Je ne sais si ces franches paroles auraient causé quelque ébranlement dans l’esprit des auditeurs : mais Bernis avait en réserve un moyen irrésistible d’enlever tous les suffrages. Il tira de sa poche une pièce qu’il avait reçue le matin même de Stahremberg. C’était une lettre de Kaunitz. Le chancelier faisait savoir à son ambassadeur que le ministre anglais, Keith, venait de recevoir un courrier de Londres, et qu’à la suite de cette arrivée, il avait demandé une audience solennelle à l’impératrice : c’était sans doute pour lui demander une explication sur des choses (disait le ministre) dont je vous ai entretenu souvent et que vous pouvez comprendre. Tout le monde comprenait, en effet, de quelles choses il était question, et chacun sentit peut-être, sans oser le dire, que la réponse de l’impératrice au ministre anglais dépendait essentiellement de celle qui allait lui être envoyée de Versailles.

« Cette lettre, écrivait Stahremberg lui-même peu de jours après, produisit un effet admirable : on loua de toutes parts la sincérité et la franchise de mon procédé, et on décida qu’il fallait absolument lier les mains à ma cour et empêcher qu’elle ne pût renouer avec l’Angleterre. Quand l’abbé de Bernis me rendit la lettre, comme je le lui avais demandé, il me dit qu’elle lui avait été bien utile. »

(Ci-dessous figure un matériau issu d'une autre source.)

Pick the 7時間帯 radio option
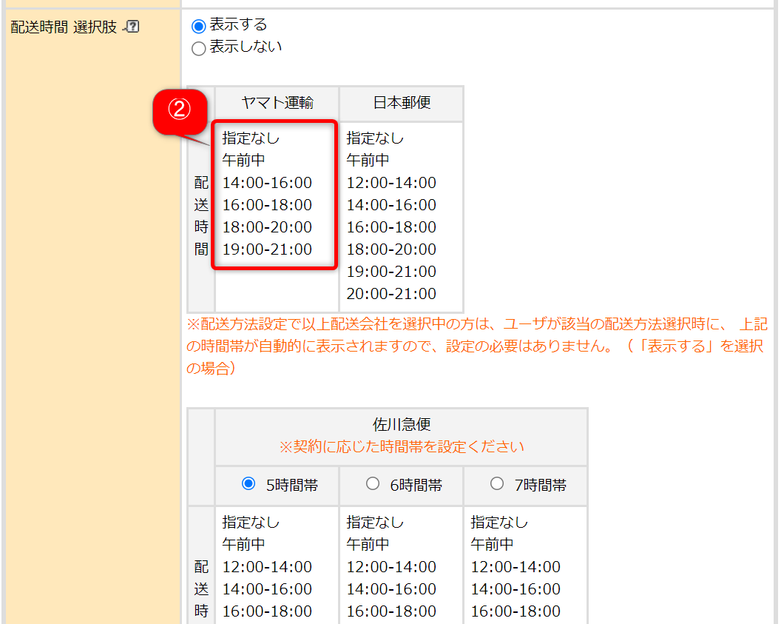[497, 484]
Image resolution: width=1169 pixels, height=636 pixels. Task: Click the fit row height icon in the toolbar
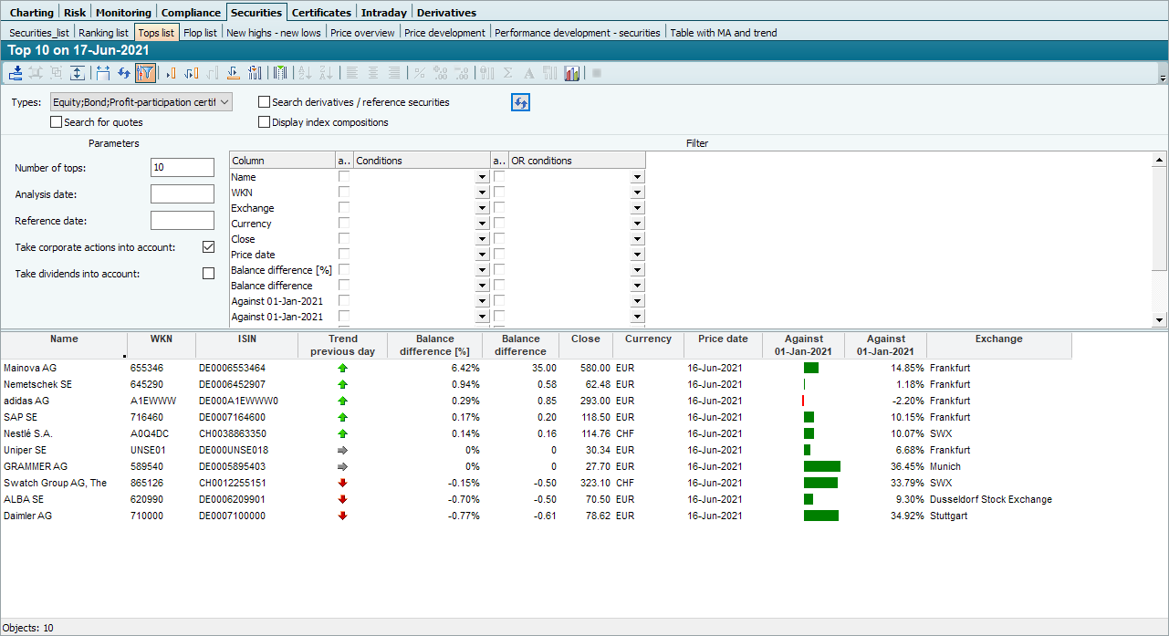78,73

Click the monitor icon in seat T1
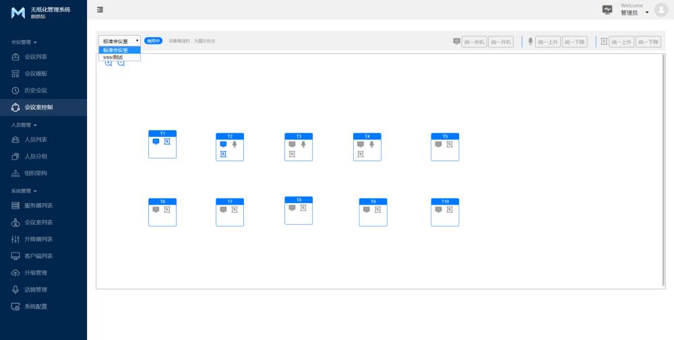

Effectivement, il fut résolu que Rouillé et Bernis restant chargés de rédiger avec Stahremberg les deux conventions dont la signature pouvait avoir immédiatement lieu, ils prépareraient en même temps un mémoire où seraient posées toutes les questions que faisaient naître les autres propositions de Marie-Thérèse et qui déterminerait la mesure exacte et les conditions dans lesquelles il conviendrait au roi de s’y associer. Le mémoire serait remis à l’ambassadeur le lendemain même de la conclusion du traité défensif et serait ainsi, en réalité, le premier acte d’une négociation nouvelle[1].

  1. Bernis, Mémoires, t. I, p. 265, 266. ~ Stahremberg à Kaunitz, 2 mai 1756 (Archives de Vienne). — Bernis affirme que ce memorandum, où toutes les questions relatives à la négociation future devaient être traitées, avait été exigé de lui par Stahremberg qui aurait même voulu en être mis en possession avant la signature du traité défensif, et qu’il eut beaucoup de peine à le faire départir de cette exigence. Il y a quelque exagération dans cette assertion. Je n’ai pas aperçu, dans les dépêches de Stahremberg, trace de cette exigence absolue, ni de l’effort qui aurait été nécessaire pour l’écarter. Mais il est moralement certain que la remise du mémoire, comme indice de la négociation à poursuivre sur des bases plus larges, était convenue, et que, sans cette assurance, la signature du traité défensif n’aurait pas eu lieu. C’est ce que paraissaient avoir ignoré, avant l’ouvrage de M. d’Arneth et avant la publication des Mémoires de Bernis, tous les écrivains qui avaient fait le récit du traité de 1756.